WORK TO COMPLETE:
a – Repeat the passage on the history of Village North word for word, from "Once it got" to "end of 1999.".
b – In the passage on the history of Village North, why did signing the zoning documents take most of a day? Answer in one to three sentences.
c – Pick up the history of Village North where it stops and keep writing.

DOCUMENT PASSAGE:
::::

Read part one here.
In the late 1980s, the 58 acre Village North site was owned by the province and zoning was controlled by the RMOW. Whereas the original Village development had been mainly visitor driven, Village North was envisioned as supporting the community and bringing residents and visitors together. Community workshops were held through 1988 to determine what residents wanted to see in Village North before any rezoning was planned. According to then-Director of Planning Mike Vance, one ideas was to locate facilities such as the post office, medical centre, municipal hall, library, and museum in this area. At a speaker event in 2019, landscape architect Eldon Beck described his vision for such a plan: “This was intended to gradually involve the community in shopping, recreation, coming down to the town hall, coming to the library. So it’s a sequence of community interest activities merging then with the tourism population coming the other way, so the Northlands is where these communities all come together.”
The next step, after deciding on this plan, was to divide the entire site into parcels and zone each parcel in accordance with a master plan. Together, the RMOW, Beck, and Whistler Land Company Developments (WLC) developed a master plan even more detailed than that created for the first Village site, including not just the purpose of each parcel but also the individual elements of each building. According to Vance, this level of detail led to ” the largest single deposit in the land registry office’s history,” requiring most of a day to sign all of the documents involved. Council voted to approve the zoning bylaws for Village North on August 14, 1989 and by the end of 1990 WLC began selling development parcels. According to Mayor Drew Meredith, it took some time for Village North to get going and it remained “a weed patch” until developers such as Nat Bosa decided they wanted to be involved.
Once it got going, however, work progressed quickly; Vance recalled a year when up to eleven cranes were up on the Village North site. Looking back in 1997, WLC President Jim Switzer said that the development of a master plan and the completed zoning provided stability and certainly for developers who knew exactly what was expected of them and for the RMOW who could plan for the future based on a clear picture of how development would proceed. In 1993, Mayor Ted Nebbeling cut the ribbon of the bridge over Village Gate Boulevard, officially connecting the Village Stroll through Village North. By 1997, of the development parcels were sold and the entire site was expected to be completed by the end of 1999.

::::

[Items from a data source]

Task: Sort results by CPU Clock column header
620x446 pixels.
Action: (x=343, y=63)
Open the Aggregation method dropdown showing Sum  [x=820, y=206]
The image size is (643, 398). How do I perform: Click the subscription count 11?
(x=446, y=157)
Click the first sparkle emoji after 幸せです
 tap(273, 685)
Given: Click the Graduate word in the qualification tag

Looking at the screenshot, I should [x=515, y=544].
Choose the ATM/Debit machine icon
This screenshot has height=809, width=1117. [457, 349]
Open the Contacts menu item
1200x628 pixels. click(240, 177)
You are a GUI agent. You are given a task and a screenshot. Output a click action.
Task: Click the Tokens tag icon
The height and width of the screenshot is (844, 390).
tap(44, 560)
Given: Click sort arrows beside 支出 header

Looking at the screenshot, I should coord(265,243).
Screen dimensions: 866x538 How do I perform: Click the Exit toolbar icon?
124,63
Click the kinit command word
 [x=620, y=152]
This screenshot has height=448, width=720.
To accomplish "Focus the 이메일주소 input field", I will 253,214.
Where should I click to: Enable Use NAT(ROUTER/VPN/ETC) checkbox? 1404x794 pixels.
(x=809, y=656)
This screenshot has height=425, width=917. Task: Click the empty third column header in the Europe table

::::

ANSWERS TO THIS EXERCISE:
a –
Once it got going, however, work progressed quickly; Vance recalled a year when up to eleven cranes were up on the Village North site. Looking back in 1997, WLC President Jim Switzer said that the development of a master plan and the completed zoning provided stability and certainly for developers who knew exactly what was expected of them and for the RMOW who could plan for the future based on a clear picture of how development would proceed. In 1993, Mayor Ted Nebbeling cut the ribbon of the bridge over Village Gate Boulevard, officially connecting the Village Stroll through Village North. By 1997, of the development parcels were sold and the entire site was expected to be completed by the end of 1999.

b – The master plan for Village North was very detailed. It set the purpose of each parcel and also the individual elements of each building. That detail made the largest single deposit in the land registry office's history, so signing all the documents took most of a day.

c –
Not everything in Village North went entirely smoothly. Beck’s vision was to have a series of buildings descending with the grade of the Village Stroll, but provincial regulations and the fire department required flat and level platforms, leading to a design with more steps, ramps and raised walkways than Beck wanted and narrowing the pedestrian stroll. Some developers also didn’t want to stick to the master plan. In 2019 Jim Moodie, previously a development consultant for WLC, remembered that the developer of Marketplace tried to convince them that he could “give [them] more money for [their] land” if the developer was allowed to build a one-level strip mall with parking out front and no residential units on top. Not surprisingly, the developer was told to stick to the plan.
In 1997, Switzer said that the primary job of the WLC was to recover the province’s investment in Whistler. According to the calculations of Garry Watson (a Free Person of the Resort Municipality of Whistler), the province invested about $20 million in Whistler when they formed the WLC in 1983 and made around $50 million on the development of Village North. Or, as Meredith summed it up, “They got all their money back and then some” and Whistler got the extended Village we see today.